> * Based on the data they identify
> * easy to remember
(which means human readable and related to the actual information which makes them easier to remember)
These actually are the most important features.
Example: transaction references not related to the actual subject of the transaction (ie. what is being paid for) is enabler for MITM scam schemes.
> Short is convenient
Nah. Short is crucial for identifiers to be effective for computers to handle (memory and CPU efficiency). Otherwise we wouldn't need any identifiers and would just pass raw data around.
> * versioned - Versioning is only interesting because you’re trying to derive from real data.
Nah.
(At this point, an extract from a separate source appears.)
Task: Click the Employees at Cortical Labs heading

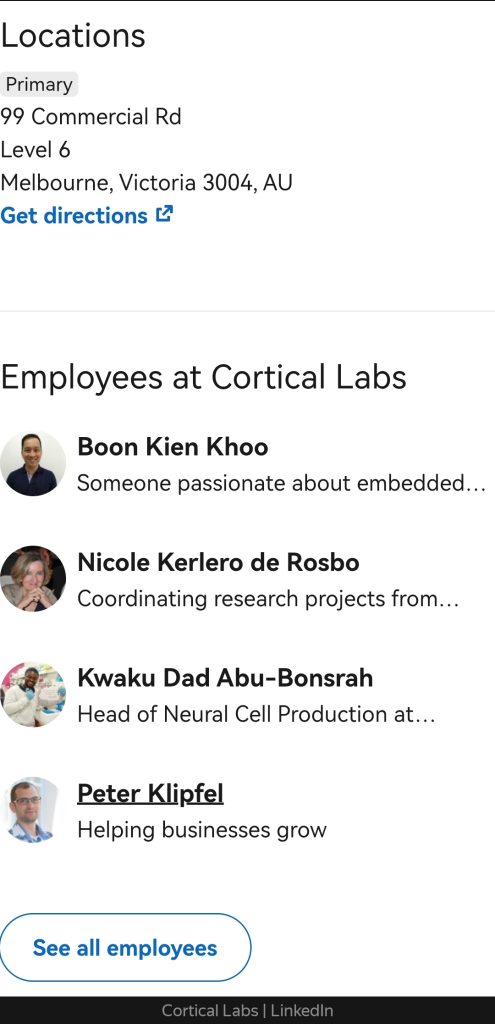Action: tap(203, 377)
Even UUID formats contain version information.
> * easy to index - Sure.
> * sortable - Nice to have at best.
These are directly related (and in the context of UUIDv4 vs UUIDv7 discussion sortable is not enough - we also want them to be "close" to each other when generating so that they can be indexed efficiently)
> These actually are the most important features.
You keep saying that but you have provided virtually no evidence in support of this. This is why I called your claim philosophical. You are asserting this as fact and arguing from that standpoint rather than considering what is the best based on actual requirements and trade offs.
> Example: transaction references not related to the actual subject of the transaction (ie. what is being paid for) is enabler for MITM scam schemes.
I don’t see how this is true. If anything transaction references based on the actual subject would make scamming slightly easier because a scammer can glean information from the reference.
I’m going to stop here, though. I don’t see that this is going to converge on any shared agreement.
Take care. And if you celebrate the holidays, happy holidays, too.